17 settembre 2019
Aggiornato 16:00
Festival

Venezia, sbarca al Lido la parabola di Messi

Tra immagini d'archivio, interviste e ricostruzioni, il regista spagnolo Alex de La Iglesia ricostruisce l'infanzia del goleador nei sobborghi di Rosario e il grande esordio al Barça

VENEZIA - Alla Mostra del Cinema di Venezia arriva anche «Messi», documentario del regista spagnolo Alex de La Iglesia sul talento argentino che il 6 settembre chiuderà le Giornate degli Autori. La pellicola unisce immagini d'archivio, interviste e ricostruzioni che ci riportano all'infanzia di uno tra i calciatori più forti della storia, oltre agli interventi di chi, a Rosario, ha conosciuto bene il quattro volte Pallone d'Oro: gli amici certo, ma anche le maestre, che tra foto, aneddoti, filmini inediti delle recite scolastiche e delle prime partite raccontano l'infanzia del futuro campione. E poi ci sono i giornalisti sportivi e tanti mostri sacri del mondo del calcio come Johan Cruijff, Jorge Valdano, i ct argentini César Luis Menotti e Alejandro Sabella e i compagni di squadra del Barça, da Piqué a Iniesta, da Mascherano a Pinto.

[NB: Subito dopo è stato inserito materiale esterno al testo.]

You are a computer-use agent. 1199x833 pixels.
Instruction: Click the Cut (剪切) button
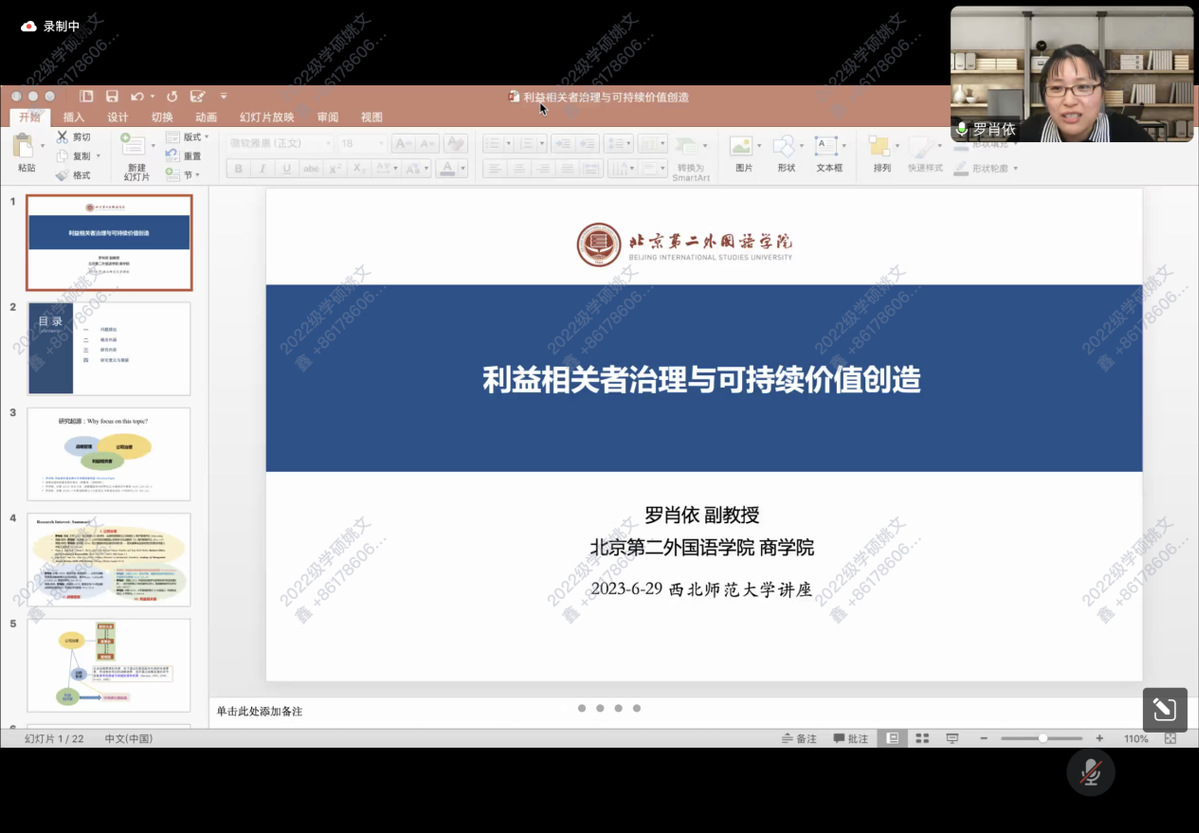pos(74,137)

L'ESORDIO AL BARCELLONA - Fortuna che la nonna, scomparsa qualche anno, a 4 anni gli ha dato il primo pallone da calciare. Da allora la "pulce" non si è più fermata. Il padre Jorge lo portò via dal Newell's quando, a 13 anni, il club si rifiutò di sobbarcarsi le spese della costosa cura per la crescita cui il ragazzo doveva sottoporsi. Il Barcellona lo accolse e con il famoso esordio il 16 ottobre 2004 contro l'Espanyol lasciò subito il segno: Messi è stato il terzo giocatore più giovane a vestire la maglia del Barça e il più giovane di sempre a esordire nella Liga spagnola.

27 ANNI E TANTA VOGLIA DI GIOCARE - «Un leader silenzioso» lo definisce Menotti, «che ha trovato al Barça le condizioni che non avrebbe trovato nella maggior parte delle società. Essendo senza discussioni il miglior giocatore del mondo». Oggi Lionel Messi ha solo 27 anni e ancora tanti anni per stupire e incantare. Con un pallone tra i piedi e ancora tanta voglia di sognare.